TODO: switch between CPU and GPU accel in this demo.

and then investigate the results with

$ cargo run --bin viewer out/examples/sr_latch

screencapture of Viewer for SR latch at t=2.8ns. it shows two rings spaced horizontally, with arrows circulating them

the viewer shows us a single xy cross-section of the simulation at a moment in time. it uses red-tipped arrows to show the x-y components of the B field at every point, and the Z component of the E field is illustrated with color (bright green for positive polarization and dark blue for negative). the light blue splotches depict the conductors (in the center, the wire coupling loops; on the edge, our energy-dissipating boundary).

what we see here is that both ferrites (the two large circles in the above image) have a clockwise polarized B field. this is in the middle of a transition, so the E fields look a bit chaotic. advance to t=46 ns: the "reset" pulse was applied at t=24ns and had 22ns to settle:

screencapture of Viewer for SR latch at t=45.7ns. similar to above but with the B field polarized CCW

we can see the "reset" pulse has polarized both ferrites in the CCW orientation this time. the E field is less pronounced because we gave the system 22ns instead of 3ns to settle this time.

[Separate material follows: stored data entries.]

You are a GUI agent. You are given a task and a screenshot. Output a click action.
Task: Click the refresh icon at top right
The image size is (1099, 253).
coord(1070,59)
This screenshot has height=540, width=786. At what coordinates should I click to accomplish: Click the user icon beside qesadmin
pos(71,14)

the graphical viewer is helpful for debugging geometries, but the CSV measurements are useful for viewing numeric system performance. peak inside "out/examples/sr-latch/meas.csv" to see a bunch of measurements over time. you can use a tool like Excel or visidata to plot the interesting ones.

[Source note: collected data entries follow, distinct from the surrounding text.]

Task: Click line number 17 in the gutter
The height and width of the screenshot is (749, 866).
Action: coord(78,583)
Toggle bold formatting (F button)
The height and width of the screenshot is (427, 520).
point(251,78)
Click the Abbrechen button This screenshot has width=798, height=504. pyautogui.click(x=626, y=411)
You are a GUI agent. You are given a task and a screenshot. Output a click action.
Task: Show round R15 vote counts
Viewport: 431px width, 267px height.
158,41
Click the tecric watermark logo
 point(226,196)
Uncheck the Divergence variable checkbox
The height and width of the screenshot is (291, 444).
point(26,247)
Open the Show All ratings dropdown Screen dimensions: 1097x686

here's a plot of M(mem2) over time from the SR latch simulation. we're measuring the (average) M value along the major tangent to the torus corresponding to the ferrite on the right in the images above. the notable bumps correspond to these pulses: "set", "reset", "set", "reset", "set+reset applied simultaneously", "reset", "reset".

plot of M(mem2) over time

Processing Loop

the processing loop for a simulation is roughly as follows (src/driver.rs:step_until drives this loop):

  1. evaluate all stimuli at the present moment in time; these produce an "externally applied" E and B field across the entire volume.
  2. apply the FDTD update equations to "step" the B field, and then "step" the E field (TODO: is this the right order?). these equations take the external stimulus from step 1 into account.
  3. evaluate all the measurement functions over the current state; write these to disk.
  4. serialize the current state to disk so that we can resume from this point later if we choose.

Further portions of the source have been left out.